**Exercise instructions:** Copy out each line of the material in which the word "This" can be found.

--- START ---

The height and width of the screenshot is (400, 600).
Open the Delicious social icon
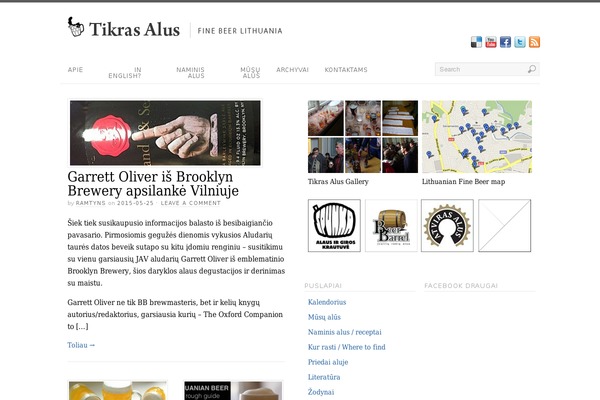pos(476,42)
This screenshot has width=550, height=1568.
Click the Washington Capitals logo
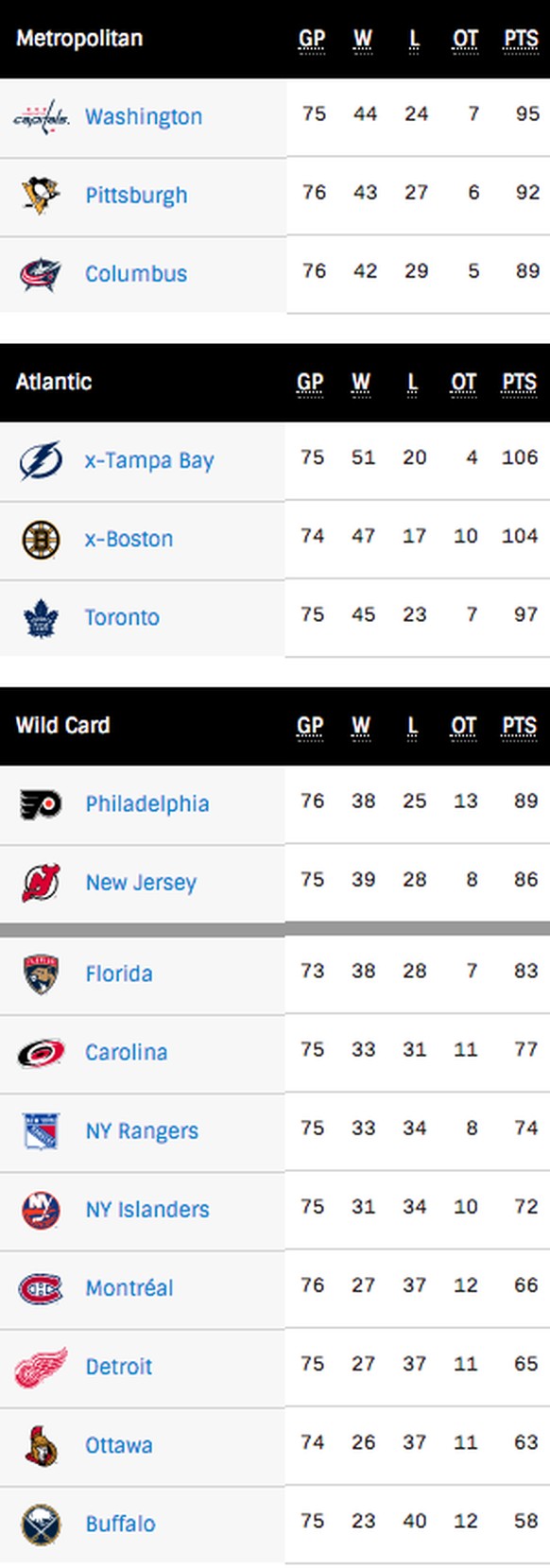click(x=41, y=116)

--- END ---
--- START ---

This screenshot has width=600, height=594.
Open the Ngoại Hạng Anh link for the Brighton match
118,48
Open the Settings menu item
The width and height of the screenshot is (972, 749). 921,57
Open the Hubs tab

--- END ---
--- START ---

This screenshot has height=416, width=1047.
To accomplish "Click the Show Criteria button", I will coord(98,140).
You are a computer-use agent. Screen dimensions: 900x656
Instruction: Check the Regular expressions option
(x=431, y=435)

--- END ---

**Solved exercise:**
This screenshot has width=550, height=1568.
This screenshot has width=600, height=594.
This screenshot has height=416, width=1047.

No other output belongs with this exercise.